*Page*
= = = = = = =

Croisières internationales au Québec, par Jean-Michel Perron
Protégeons le Saint-Laurent de cette industrie polluante: solutions et vision d’avenir!
Crédit photo : Auberge des 21, Saguenay.
Les navires de croisière, dans le secteur du port de Québec, produisent 667 012 tonnes d’eau de lavage par année.[1] Pour Saguenay, c’est 100 851 tonnes. Estimations faites par l’organisme américain "The International Council on Clean Transportation", présidé par Margo T. Oge, ancienne directrice du Bureau des transports et de la qualité de l'air à l'Agence américaine de protection de l'environnement. L'eau de lavage est plus acide que l'eau de mer environnante et contient des hydrocarbures aromatiques polycycliques, des particules, des nitrates, des nitrites et des métaux lourds, notamment du nickel, du plomb, du cuivre et du mercure. Les eaux de lavage des épurateurs des navires[2] sont toxiques pour certains organismes marins, nuisent à d’autres et peuvent détériorer la qualité de l’eau. Et c’est sans compter les rejets massifs d’eaux usées et grises, comme expliqué plus loin dans cette chronique.

= = = = = = =

*Tâche 1*
Quels métaux lourds la chronique cite-t-elle dans l'eau de lavage des navires ? Donnez-les tous.
*Tâche 2*
Recopiez le passage de la chronique qui commence aux mots « Croisières internationales au » et s'arrête après « des 21, Saguenay. ».
Les données n'ont rien à voir avec la chronique.

*Données*
= = = = = = =

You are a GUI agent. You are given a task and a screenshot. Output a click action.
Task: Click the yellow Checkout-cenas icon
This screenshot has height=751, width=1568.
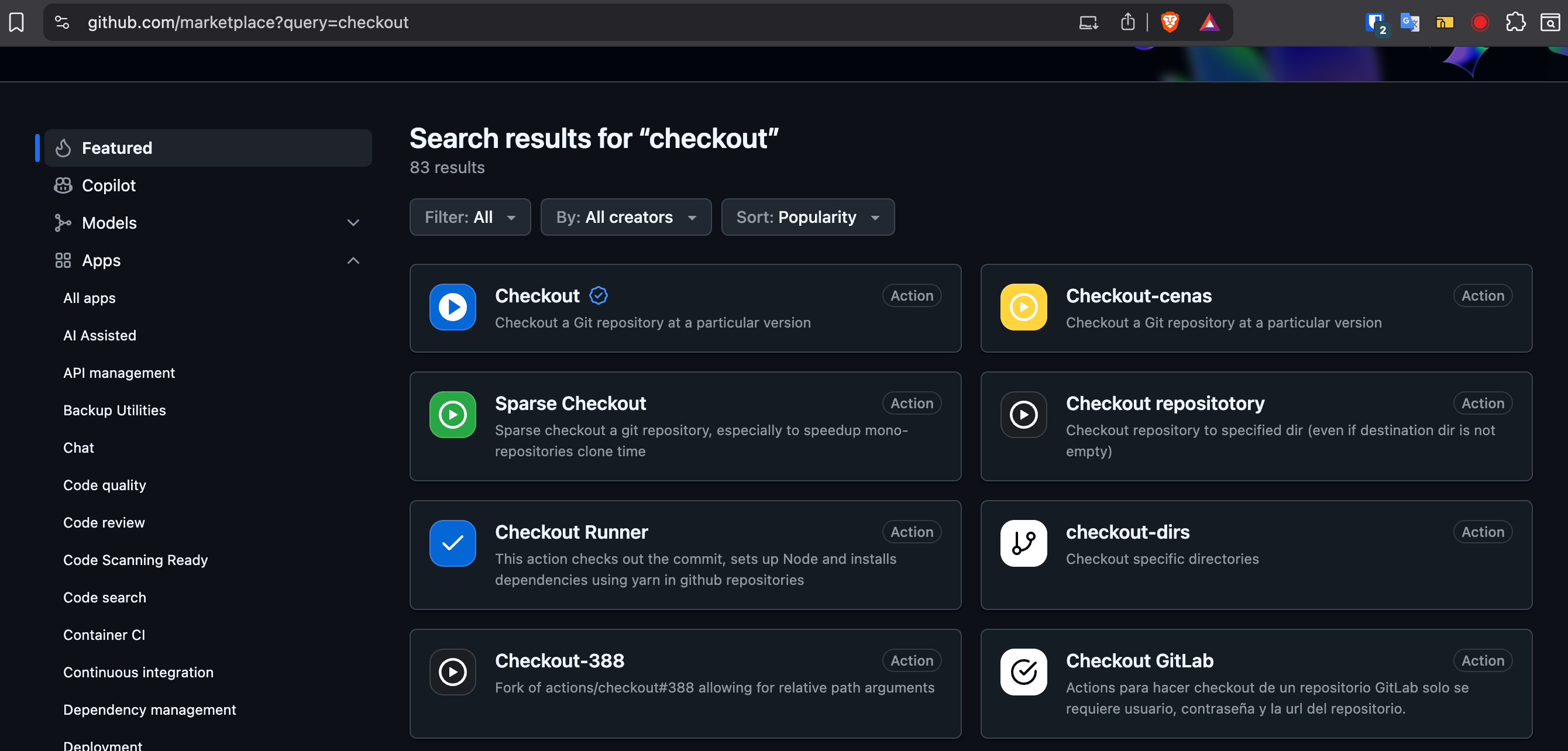[x=1023, y=306]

= = = = = = =

*Bonne réponse 1*
Nickel, plomb, cuivre, mercure.

*Bonne réponse 2*
Croisières internationales au Québec, par Jean-Michel Perron
Protégeons le Saint-Laurent de cette industrie polluante: solutions et vision d’avenir!
Crédit photo : Auberge des 21, Saguenay.